Tuesday, August 25, 2009

Review of The Science of Fear

Daniel Gardner has done a wonderful job creating a fast-read with good solid research. The Science of Fear points out how easily we are fooled by the way we process the massive amount of information we receive. Gardner compares our decisions made with our Head versus those made with our Gut, referring to our ability to use critical thinking versus our tendency to use our instinctual mind. Critical thinking would tell me that flying is safer than driving. After 9/11 my instinctual mind told me that planes are dangerous.

The book covers the evolutionary psychological concepts of Confirmation bias ( I see what I already believe), the Law of Similarity (appearance equals reality), the Anchoring and adjustment heuristic (influenced by what I just heard), the Rule of Typical things (things that usually go together always go together), and the Example Rule (a story is more powerful than statistical data). Each of these is explored in entertaining detail and backed up by academic research.

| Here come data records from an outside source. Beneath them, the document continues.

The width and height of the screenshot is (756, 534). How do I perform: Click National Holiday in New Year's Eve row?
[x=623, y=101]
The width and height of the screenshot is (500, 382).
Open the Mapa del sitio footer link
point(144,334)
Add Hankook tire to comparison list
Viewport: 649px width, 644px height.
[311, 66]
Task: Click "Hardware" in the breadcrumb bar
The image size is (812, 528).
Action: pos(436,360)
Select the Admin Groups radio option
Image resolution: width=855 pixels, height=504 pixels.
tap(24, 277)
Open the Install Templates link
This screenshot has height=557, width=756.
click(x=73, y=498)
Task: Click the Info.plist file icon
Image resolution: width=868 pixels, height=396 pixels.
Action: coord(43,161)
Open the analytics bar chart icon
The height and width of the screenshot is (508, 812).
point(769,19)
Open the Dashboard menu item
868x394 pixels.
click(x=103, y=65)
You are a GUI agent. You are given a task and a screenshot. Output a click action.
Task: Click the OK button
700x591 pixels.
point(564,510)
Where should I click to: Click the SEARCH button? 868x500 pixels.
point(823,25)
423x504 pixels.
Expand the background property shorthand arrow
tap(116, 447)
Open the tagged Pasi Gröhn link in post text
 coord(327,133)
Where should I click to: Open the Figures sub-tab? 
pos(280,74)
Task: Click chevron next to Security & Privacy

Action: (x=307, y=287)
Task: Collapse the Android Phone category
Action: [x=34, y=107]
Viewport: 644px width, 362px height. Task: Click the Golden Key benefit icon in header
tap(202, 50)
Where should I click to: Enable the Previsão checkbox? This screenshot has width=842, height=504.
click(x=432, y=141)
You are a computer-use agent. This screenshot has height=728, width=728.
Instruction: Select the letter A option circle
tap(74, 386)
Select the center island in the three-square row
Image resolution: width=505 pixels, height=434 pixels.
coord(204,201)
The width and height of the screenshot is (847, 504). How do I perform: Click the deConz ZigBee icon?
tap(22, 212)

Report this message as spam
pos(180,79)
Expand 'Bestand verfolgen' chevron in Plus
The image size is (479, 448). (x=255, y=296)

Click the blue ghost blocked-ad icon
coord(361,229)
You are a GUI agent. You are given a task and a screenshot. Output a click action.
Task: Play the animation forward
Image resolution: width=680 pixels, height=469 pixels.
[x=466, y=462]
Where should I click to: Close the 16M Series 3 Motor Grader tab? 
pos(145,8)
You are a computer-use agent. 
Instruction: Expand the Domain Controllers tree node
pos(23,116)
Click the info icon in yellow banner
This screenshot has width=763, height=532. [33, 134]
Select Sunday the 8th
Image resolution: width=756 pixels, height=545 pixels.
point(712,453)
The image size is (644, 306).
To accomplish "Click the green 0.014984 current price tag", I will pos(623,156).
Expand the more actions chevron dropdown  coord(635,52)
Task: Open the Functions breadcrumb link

The main focus of the book is that our emotions often overrule our critical thinking skills. We are convinced through anecdote, stories we recently heard, stray statistical information that is incorrect and incorrectly cited, how we feel about events, and our life experience. We see something on talk TV and are convinced that it is true. Many people around us are sure of their information and we are swayed by their conviction. We are told by some commercial that we are at risk from strangers, dangers, disease and drugs and we change our buying habits. We hear that 600 people die in the US every year from something and we demand new laws.

How dangerous is the world? Gardner would argue not as dangerous as we have convinced ourselves. Our very complex brains still respond to danger they way our evolutionary ancestors did, listen to the herd and run, or fight, if there is something we do not understand. Gardner’s suggestion? Focus on what we have to be grateful for.

This is a great read. I recommend it to anyone interested in brain research, human behavior, human cognition, and group behavior. It is fun, well balanced and well supported.